Il y a un frisson à découvrir que ce rapport est documenté, et la main courante posée au 19ème siècle. Le « mien » [possessif charmant et source de malentendus, Olivier Bessard-Banqui], celui aux yeux bleus, m’avait révélé quelques bribes de cet univers au cours de nos promenades. Un croisement de sultan des mille et une nuits et du bling bling aux notes immobilières : les éditeurs font psys, coursiers, courtiers, livreurs de fleurs et de pressing, les mères d’auteurs accueillies dans les maisons de vacances en bord de mer, les auteurs et leurs manoirs, les tablées d’huîtres, la ligne cadeau d’un éditeur dans la Maison d’édition. Wow, m’étais-je dit, en y croyant à moitié, et seulement pour une poignée d’auteurs phares.

Fascinée, je navigue dans les textes qui dressent les piliers antiques de la dramaturgie que je suis en train de vivre. Voici, avec un peu de retard, la série de Pâques.

Son : À voix nue, Jérôme Lindon 2/5 le 18/10/1994 sur France Culture, entretien édifiant avec Jérôme Lindon, éditeur et ami de Samuel Beckett, s’exprimant avec humilité, finesse et pragmatisme sur les Éditions de Minuit, sa relation aux auteurs qui va de la gratitude à la jalousie en passant par une certaine distance, son rapport à la littérature, son flair quand il développe le Nouveau roman, en donnant l’air que ça s’est fait tout seul.

** Partie d'un fichier de données **

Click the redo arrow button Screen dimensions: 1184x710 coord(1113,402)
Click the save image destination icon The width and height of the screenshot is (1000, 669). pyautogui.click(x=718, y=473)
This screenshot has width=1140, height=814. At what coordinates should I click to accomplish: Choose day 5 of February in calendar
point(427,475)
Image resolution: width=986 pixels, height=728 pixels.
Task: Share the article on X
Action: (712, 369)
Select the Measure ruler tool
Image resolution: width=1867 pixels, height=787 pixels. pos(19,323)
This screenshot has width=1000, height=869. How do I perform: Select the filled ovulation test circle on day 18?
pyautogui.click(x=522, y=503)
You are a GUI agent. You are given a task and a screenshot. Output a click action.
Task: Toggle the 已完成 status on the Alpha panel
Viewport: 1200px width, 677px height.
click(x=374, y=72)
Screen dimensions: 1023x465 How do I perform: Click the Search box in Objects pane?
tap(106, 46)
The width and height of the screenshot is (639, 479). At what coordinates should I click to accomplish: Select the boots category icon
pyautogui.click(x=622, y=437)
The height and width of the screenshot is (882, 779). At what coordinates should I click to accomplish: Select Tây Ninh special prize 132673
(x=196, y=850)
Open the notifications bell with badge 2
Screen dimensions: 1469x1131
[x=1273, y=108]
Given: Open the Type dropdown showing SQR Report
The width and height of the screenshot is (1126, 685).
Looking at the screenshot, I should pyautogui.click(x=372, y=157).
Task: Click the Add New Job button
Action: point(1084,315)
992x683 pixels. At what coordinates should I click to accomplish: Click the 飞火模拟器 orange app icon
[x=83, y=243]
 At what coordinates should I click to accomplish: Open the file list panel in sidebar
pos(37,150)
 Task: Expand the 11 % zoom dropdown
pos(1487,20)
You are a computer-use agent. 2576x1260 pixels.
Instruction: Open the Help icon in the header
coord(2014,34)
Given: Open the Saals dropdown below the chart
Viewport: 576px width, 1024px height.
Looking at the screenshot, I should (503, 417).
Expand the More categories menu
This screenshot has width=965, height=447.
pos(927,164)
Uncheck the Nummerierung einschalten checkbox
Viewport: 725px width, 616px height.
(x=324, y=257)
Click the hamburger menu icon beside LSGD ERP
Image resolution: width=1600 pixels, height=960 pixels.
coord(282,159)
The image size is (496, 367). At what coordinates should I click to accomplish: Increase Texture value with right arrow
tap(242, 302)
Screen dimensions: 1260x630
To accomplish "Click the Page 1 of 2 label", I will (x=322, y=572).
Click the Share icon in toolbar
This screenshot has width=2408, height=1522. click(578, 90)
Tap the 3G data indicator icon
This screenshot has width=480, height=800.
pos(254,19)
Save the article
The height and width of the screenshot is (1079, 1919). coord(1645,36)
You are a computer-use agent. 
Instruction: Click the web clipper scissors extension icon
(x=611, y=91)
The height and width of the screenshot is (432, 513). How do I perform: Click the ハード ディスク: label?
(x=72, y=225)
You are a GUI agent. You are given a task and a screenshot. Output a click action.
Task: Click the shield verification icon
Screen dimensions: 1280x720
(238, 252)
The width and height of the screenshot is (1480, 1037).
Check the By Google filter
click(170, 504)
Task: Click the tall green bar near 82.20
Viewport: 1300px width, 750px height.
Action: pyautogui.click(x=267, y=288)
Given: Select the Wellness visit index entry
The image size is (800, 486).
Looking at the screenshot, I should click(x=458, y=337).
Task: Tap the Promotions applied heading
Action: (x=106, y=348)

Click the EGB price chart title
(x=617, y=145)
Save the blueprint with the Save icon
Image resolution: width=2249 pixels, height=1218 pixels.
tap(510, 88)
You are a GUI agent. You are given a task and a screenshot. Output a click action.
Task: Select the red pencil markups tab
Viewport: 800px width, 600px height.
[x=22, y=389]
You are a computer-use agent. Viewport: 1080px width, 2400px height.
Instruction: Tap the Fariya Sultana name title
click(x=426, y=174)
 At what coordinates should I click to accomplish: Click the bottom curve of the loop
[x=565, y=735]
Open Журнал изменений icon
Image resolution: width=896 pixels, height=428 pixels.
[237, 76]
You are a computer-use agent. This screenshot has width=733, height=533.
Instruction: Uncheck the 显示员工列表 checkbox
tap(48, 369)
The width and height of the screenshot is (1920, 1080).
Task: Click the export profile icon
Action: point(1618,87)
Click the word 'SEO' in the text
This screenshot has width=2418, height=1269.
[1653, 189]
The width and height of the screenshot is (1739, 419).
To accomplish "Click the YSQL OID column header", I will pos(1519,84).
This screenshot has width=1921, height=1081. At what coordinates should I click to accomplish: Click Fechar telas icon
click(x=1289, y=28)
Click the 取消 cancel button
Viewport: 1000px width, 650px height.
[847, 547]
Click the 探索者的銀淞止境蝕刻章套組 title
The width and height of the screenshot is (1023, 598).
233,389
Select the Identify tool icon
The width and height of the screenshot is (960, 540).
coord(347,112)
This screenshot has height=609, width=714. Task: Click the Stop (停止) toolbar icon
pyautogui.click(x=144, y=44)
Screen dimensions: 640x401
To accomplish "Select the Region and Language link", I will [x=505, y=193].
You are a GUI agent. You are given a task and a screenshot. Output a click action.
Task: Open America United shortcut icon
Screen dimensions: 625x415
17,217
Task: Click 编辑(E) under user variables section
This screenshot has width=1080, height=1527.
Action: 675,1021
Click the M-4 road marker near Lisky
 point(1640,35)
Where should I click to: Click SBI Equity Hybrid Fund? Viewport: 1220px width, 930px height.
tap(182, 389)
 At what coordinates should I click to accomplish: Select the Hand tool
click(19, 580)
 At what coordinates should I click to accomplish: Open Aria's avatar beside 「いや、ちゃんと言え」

** Problème posé 1 **
Répondez à ces questions sur l'extrait :
(a) Au cours de quel siècle la main courante a-t-elle été posée ?
(b) De quelle couleur sont les yeux de celui que l'extrait désigne comme « le mien » ?
(c) Sur quelle station l'entretien avec Jérôme Lindon a-t-il été diffusé le 18/10/1994 ?
** Problème posé 2 **
Recopiez le passage de l'extrait compris entre « Son : À voix » et « fait tout seul. », ces deux bornes incluses.

** Réponse 1 **
(a) Au 19ème siècle.
(b) Bleus.
(c) Sur France Culture.

** Réponse 2 **
Son : À voix nue, Jérôme Lindon 2/5 le 18/10/1994 sur France Culture, entretien édifiant avec Jérôme Lindon, éditeur et ami de Samuel Beckett, s’exprimant avec humilité, finesse et pragmatisme sur les Éditions de Minuit, sa relation aux auteurs qui va de la gratitude à la jalousie en passant par une certaine distance, son rapport à la littérature, son flair quand il développe le Nouveau roman, en donnant l’air que ça s’est fait tout seul.